AWS post introduced tag enrichment for CloudWatch Logs at ingestion, making AWS resource tags immediately available for filtering, search, and analysis without changing application instrumentation. The feature helps teams isolate logs by ownership, environment, cost center, or application name, streamlining investigations and scoped analysis. It is available in all commercial AWS Regions except Middle East (UAE), Middle East (Bahrain), and Israel (Tel Aviv), can be enabled via console, CLI, or SDKs, and incurs no additional cost.

Infrastructure, Time, and Network Resilience

AWS post announced EC2 C9g and C9gd instances powered by Graviton5, with up to 25% better compute performance than prior Graviton4-based generations and workload-specific gains cited for databases, web applications, and ML. The instances debut the Nitro Isolation Engine, which applies formal verification to assure isolation from other customers and AWS operators. Initial availability includes US East (N. Virginia, Ohio), US West (Oregon), and EU (Frankfurt), with multiple purchasing options; C9gd adds local NVMe SSDs.

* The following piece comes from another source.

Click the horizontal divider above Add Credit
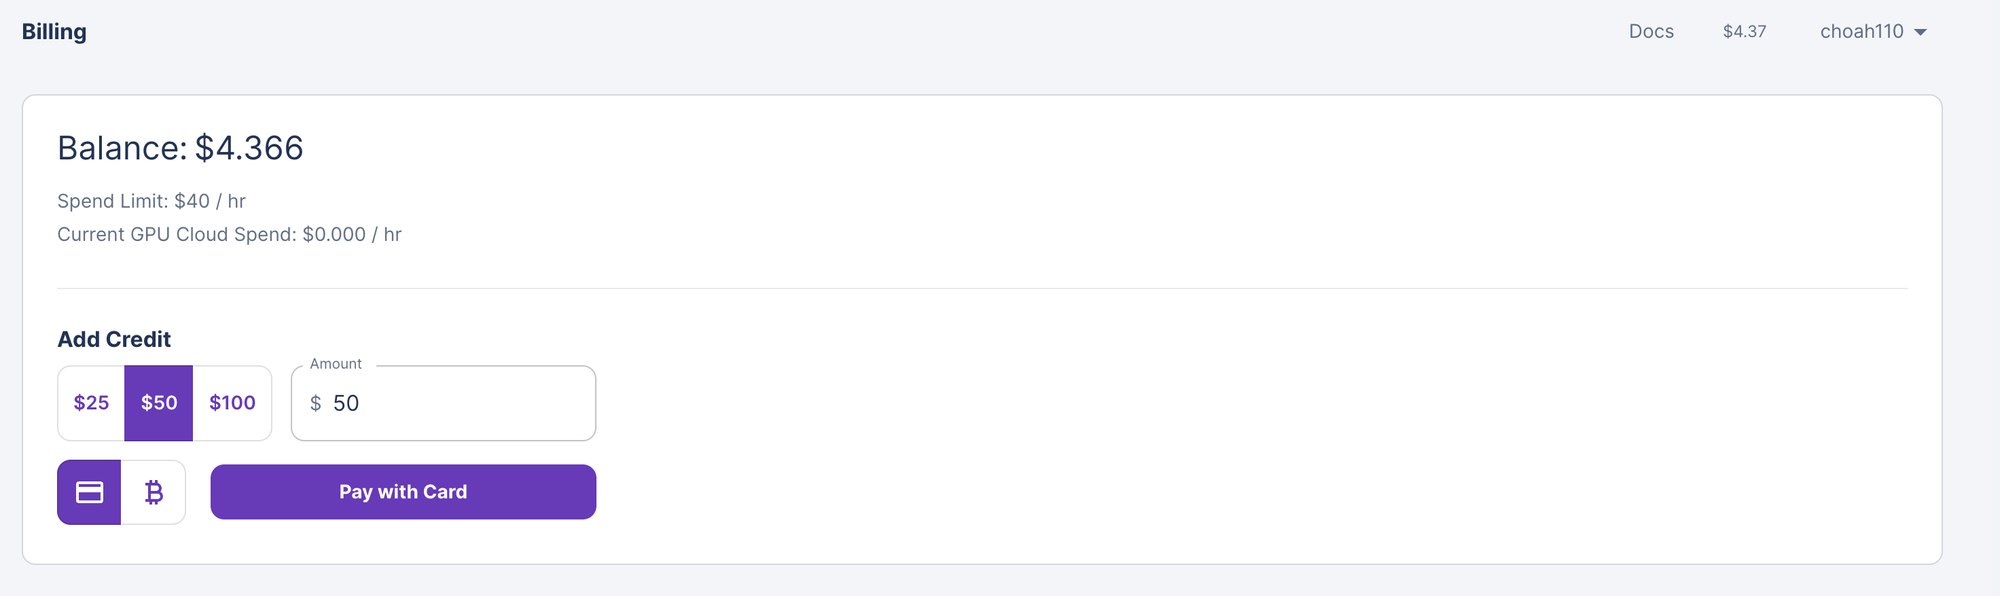 [982, 289]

AWS post expanded the Amazon Time Sync Service’s microsecond-accurate time to 26 additional EC2 instance types in all commercial regions. Using Nitro-embedded reference clocks and PHC-enabled instances within a Precision Time Placement Group, applications can get microsecond-accurate time and nanosecond-precision timestamps to order events, measure one-way latency, and speed distributed transactions. Precision Time Placement Groups can also be associated with Cluster Placement Groups to pair low network latency with precise time.

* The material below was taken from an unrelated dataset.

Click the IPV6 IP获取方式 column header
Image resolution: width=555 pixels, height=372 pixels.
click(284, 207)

AWS post detailed dynamic connection scaling for IAM database authentication in Amazon RDS, allowing authentication throughput to scale with instance resources and workload characteristics. AWS recommends reusing IAM principals for token generation and reusing tokens where possible to reduce overhead. The capability is supported across all AWS Regions, including AWS GovCloud (US), and applies to Amazon Aurora and RDS engines such as PostgreSQL, MySQL, and MariaDB.

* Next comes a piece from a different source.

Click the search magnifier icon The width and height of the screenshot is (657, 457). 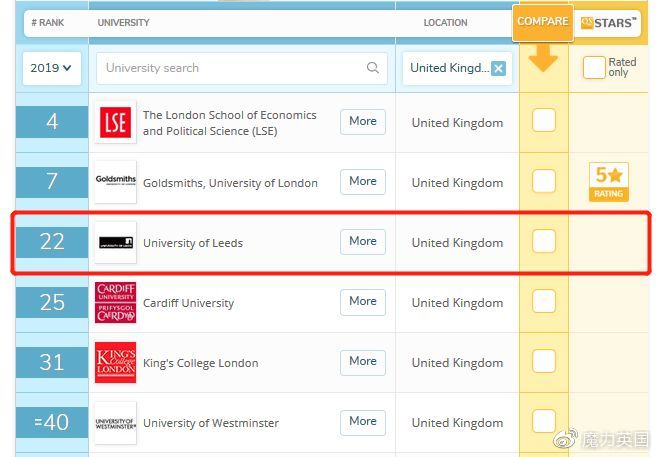[372, 67]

AWS post announced dual-stack IPv6 support in Amazon Neptune, enabling connections over IPv4, IPv6, or both. Customers can choose private dual-stack for VPC-internal endpoints or public dual-stack for internet-facing and hybrid scenarios. The update supports incremental IPv6 migration without disrupting existing IPv4 clients and is available in all Neptune regions.

AI Platforms in Regulated and Enterprise Settings

AWS post made Anthropic’s Claude Opus 4.8 available in AWS GovCloud (US) via Amazon Bedrock. The model offers longer autonomous runs, deeper multi-step reasoning, and improved reliability for development, agentic workflows, and professional knowledge tasks. Bedrock access keeps data within AWS infrastructure and provides Guardrails, Knowledge Bases, and regional data residency controls to meet compliance requirements.

AWS post announced general availability of Amazon WorkSpaces for agents, enabling AI agents to operate legacy desktop applications in managed cloud desktops. Agents inherit identity controls, network isolation, and compliance boundaries from WorkSpaces. New features include MCP tool forwarding for improved interactions, real-time session control for live visibility and revocation, and domain-joined fleets to use Active Directory identities. Pricing scales with active session time.

Google Cloud moved Conversational Analytics in BigQuery to general availability, providing an analyst-like agent that reasons before answering, exposes generated SQL and steps, and cites sources. Agents can be grounded in verified sources and access cross-cloud lakehouse data. Governance inherits BigQuery controls including logging, Access Transparency, CMEK, Private IP, VPC Service Controls, and now EU/US data residency guarantees. Built-in functions support drivers analysis, forecasting, anomaly detection, and reasoning over object tables.